CHAPITRE III

Le lieutenant s'installa au volant du trans tandis que Mike s'asseyait à sa droite.

— Nous allons patrouiller dans notre secteur. Il faut vous familiariser avec les lieux.

Sorti du parking souterrain, le trans enfila une longue avenue rectiligne.

— Connaissez-vous New-Star ?

— J'y suis né il y a vingt-cinq ans. Vous avez dû le lire dans mon dossier.

— Les autorités ne se sont pas donné la peine de me le transmettre, ricana Craig.

— A dix-huit ans, j'ai gagné la Terre pour poursuivre mes études mais je revenais chaque année pour voir mes parents. Ils sont morts, il y a deux ans.

— Désolée ! Dans ces conditions, je n'ai rien à vous apprendre sur cette ville.

— Je pense cependant que j'aurais besoin de leçons !

J'ai surtout fréquenté le centre ville et la banlieue Sud.

— Les quartiers chics ! Vous allez maintenant constater la différence.

De fait, les grands immeubles qui bordaient l'avenue devenaient rares, remplacés par des constructions de plus en plus délabrées.

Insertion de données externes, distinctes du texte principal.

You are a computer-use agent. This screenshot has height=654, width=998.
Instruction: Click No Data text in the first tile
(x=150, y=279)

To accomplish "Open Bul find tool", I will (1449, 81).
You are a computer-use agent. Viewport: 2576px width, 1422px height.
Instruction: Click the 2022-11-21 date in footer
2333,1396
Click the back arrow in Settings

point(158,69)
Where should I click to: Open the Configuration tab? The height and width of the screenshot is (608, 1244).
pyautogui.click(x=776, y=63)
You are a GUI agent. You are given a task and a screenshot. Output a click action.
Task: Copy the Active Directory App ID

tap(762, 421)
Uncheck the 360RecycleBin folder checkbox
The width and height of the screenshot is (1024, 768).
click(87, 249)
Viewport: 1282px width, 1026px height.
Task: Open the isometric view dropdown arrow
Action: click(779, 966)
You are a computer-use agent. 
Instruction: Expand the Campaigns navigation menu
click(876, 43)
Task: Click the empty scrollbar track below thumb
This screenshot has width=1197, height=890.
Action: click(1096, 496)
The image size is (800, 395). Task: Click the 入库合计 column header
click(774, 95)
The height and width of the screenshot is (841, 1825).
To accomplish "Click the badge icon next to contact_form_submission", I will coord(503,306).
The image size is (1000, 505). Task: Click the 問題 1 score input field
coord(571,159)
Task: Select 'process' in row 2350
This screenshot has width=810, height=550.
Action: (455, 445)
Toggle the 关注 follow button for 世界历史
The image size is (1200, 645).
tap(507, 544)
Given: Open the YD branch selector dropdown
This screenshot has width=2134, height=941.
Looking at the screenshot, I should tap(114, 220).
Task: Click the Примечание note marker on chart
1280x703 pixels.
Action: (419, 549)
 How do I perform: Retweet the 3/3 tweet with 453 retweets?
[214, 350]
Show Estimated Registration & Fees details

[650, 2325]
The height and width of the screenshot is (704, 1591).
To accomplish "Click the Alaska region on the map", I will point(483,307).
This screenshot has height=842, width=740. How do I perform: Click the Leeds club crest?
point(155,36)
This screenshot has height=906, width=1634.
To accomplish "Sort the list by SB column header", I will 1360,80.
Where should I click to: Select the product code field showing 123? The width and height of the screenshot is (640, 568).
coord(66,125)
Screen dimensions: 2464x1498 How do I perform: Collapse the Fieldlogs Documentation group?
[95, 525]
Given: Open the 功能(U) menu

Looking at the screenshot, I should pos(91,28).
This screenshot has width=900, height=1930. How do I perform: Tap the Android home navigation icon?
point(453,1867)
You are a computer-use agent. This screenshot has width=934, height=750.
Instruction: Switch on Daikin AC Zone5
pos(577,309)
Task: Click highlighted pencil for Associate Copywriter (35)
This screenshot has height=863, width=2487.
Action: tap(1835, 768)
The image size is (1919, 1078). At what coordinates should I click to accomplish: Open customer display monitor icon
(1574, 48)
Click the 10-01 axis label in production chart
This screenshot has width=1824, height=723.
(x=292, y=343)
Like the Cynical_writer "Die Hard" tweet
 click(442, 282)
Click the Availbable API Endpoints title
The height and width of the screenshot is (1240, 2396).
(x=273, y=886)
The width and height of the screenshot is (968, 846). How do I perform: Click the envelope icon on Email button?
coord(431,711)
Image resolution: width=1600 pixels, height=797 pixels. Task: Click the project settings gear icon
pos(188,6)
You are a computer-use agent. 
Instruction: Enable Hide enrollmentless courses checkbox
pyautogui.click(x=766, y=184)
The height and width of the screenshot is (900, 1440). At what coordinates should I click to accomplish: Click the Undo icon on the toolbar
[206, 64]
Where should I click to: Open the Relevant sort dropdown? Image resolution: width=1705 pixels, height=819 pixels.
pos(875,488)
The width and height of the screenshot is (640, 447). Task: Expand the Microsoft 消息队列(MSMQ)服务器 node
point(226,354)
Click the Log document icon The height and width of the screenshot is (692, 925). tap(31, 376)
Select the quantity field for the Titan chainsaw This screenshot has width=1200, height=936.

— Au siècle dernier, il y avait de nombreuses usines, souvent de conception artisanale, chargées de produire des objets d'usage courant qu'il était trop onéreux d'importer de la Terre. Au fil des ans et du développement d'autres villes, des usines modernes se sont édifiées et les friches industrielles de ce genre se sont multipliées. Elles ont été

envahies par le rebut de la société et sont le domaine des voleurs, des assassins et maintenant des trafiquants de lapis oniris. Ce sont les plus dangereux et les mieux organisés. Jusqu'à présent, je n'ai réussi qu'à coincer de petits revendeurs. Le trans vira dans une rue où l'impression de sordide était accablante. Les immeubles montraient des façades lépreuses, lézardées. Des monceaux d'ordures et de gravats jonchaient des trottoirs dont le revêtement se soulevait en maints endroits. Des individus souvent vêtus de loques déambulaient sur la chaussée, obligeant Craig à slalomer à

petite vitesse. Elle scrutait les visages d'un œil perçant. Soudain, elle immobilisa le trans en désignant du doigt un homme maigrichon aux cheveux filasse, longs et sales.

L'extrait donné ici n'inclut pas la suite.